This morning Henry Stapp talked about Newtonian mechanics, which was accepted for 300 or 400 hundred years as a description of this wonderful clockwork world we live in, which was perfectly acceptable. Newtonian Mechanics treated the world as if it were billiard balls, which works very well for most of our daily lives. When you throw something up, it falls down, all the time. The harder you throw it, the faster it goes. Newtonian Mechanics works fine for everyday life. It is only when you get to the extremes of measuring extremely small particles, or extremely fast speeds, that the Newtonian model breaks down. It's not that Newton was wrong; it's just that the formulas he was using are a limited case. When you get to the extreme examples, his formulas no longer work and you need relativity to make the corrections.
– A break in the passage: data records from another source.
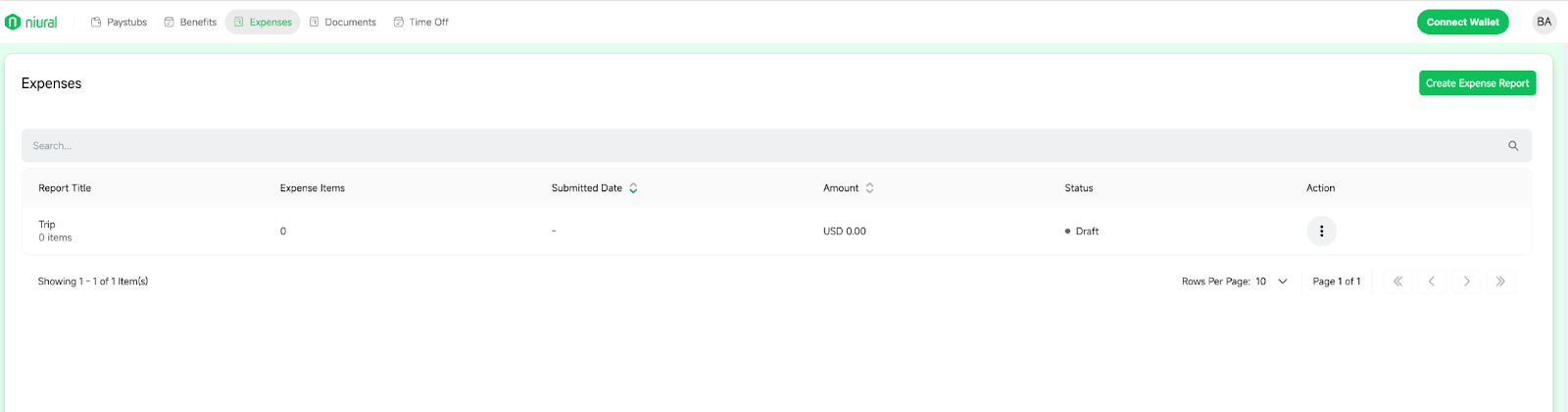This screenshot has height=412, width=1568.
Task: Jump to the last page
Action: 1500,282
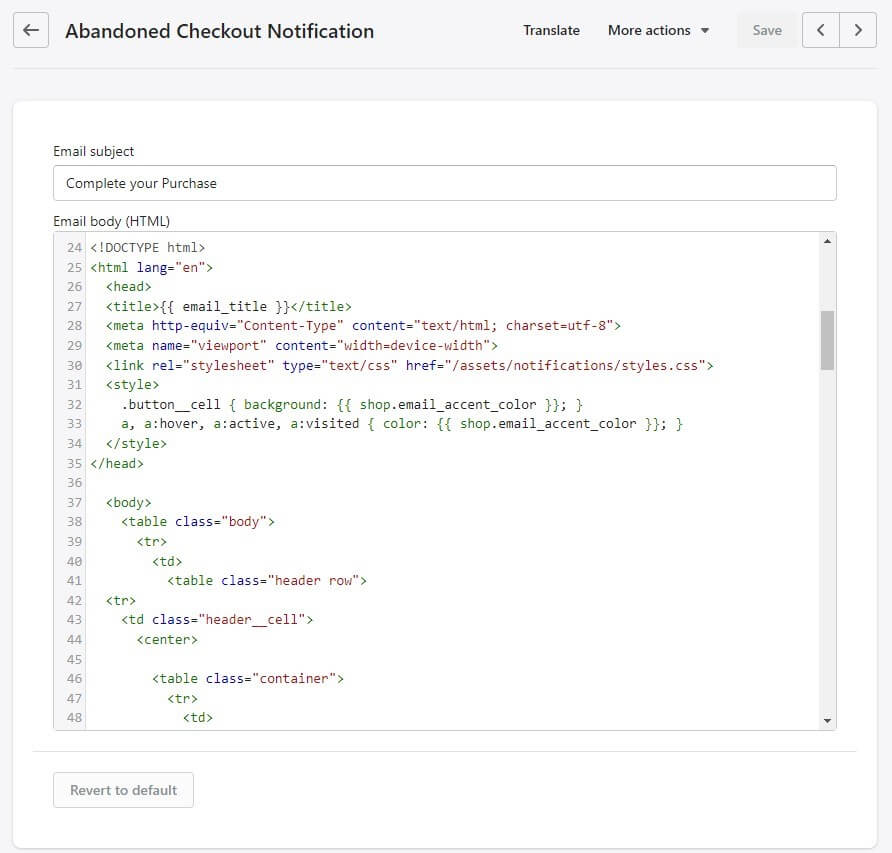892x853 pixels.
Task: Click the table class="container" line
Action: coord(247,678)
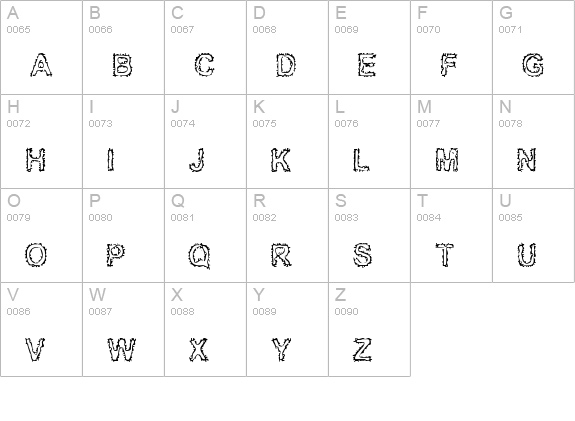Click the letter J glyph preview
The height and width of the screenshot is (421, 575).
[x=197, y=160]
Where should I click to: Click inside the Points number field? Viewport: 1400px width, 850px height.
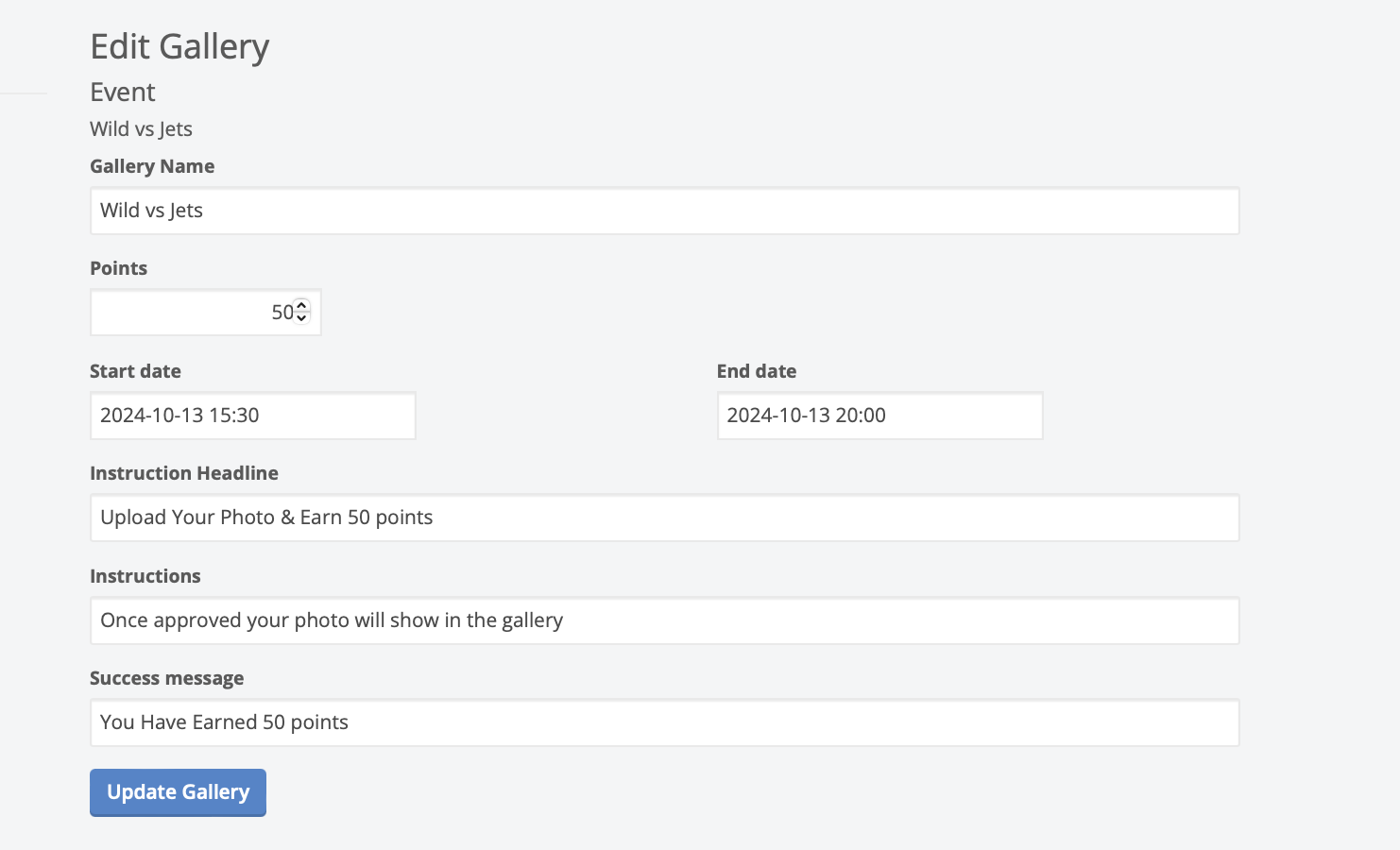click(x=189, y=313)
In normal everyday life, the corrections relativity adds don't make much of a difference, and Newtonian formulas are a good approximation. I think the same thing is going on between the brain and the mind. In our everyday life, assuming the brain and the mind are the same thing works perfectly fine. It's only when you get to the extreme cases, such as when the brain stops functioning, that you see the analogy breaking down, and brain and mind don't seem to be the same thing. The most common example that's talked about now is the near-death experience. We have people who seem to be clinically dead, a few people who have actually had flat brain waves documented, who come back saying not only was I thinking, but I was thinking more clearly than I ever had before. But we also have other examples of cases in which the brain is compromised and yet people think more clearly. There are exceptional cases of people who have irreversible dementia or severe mental illness, who in their dying moments before they die become perfectly lucid: they start recognizing family members, they start talking coherently, they lose their delusions. And then they die.
It's quite possible that one of the brain's actual purposes is to restrict thinking - to narrow it to channels suited to the reality in which we live.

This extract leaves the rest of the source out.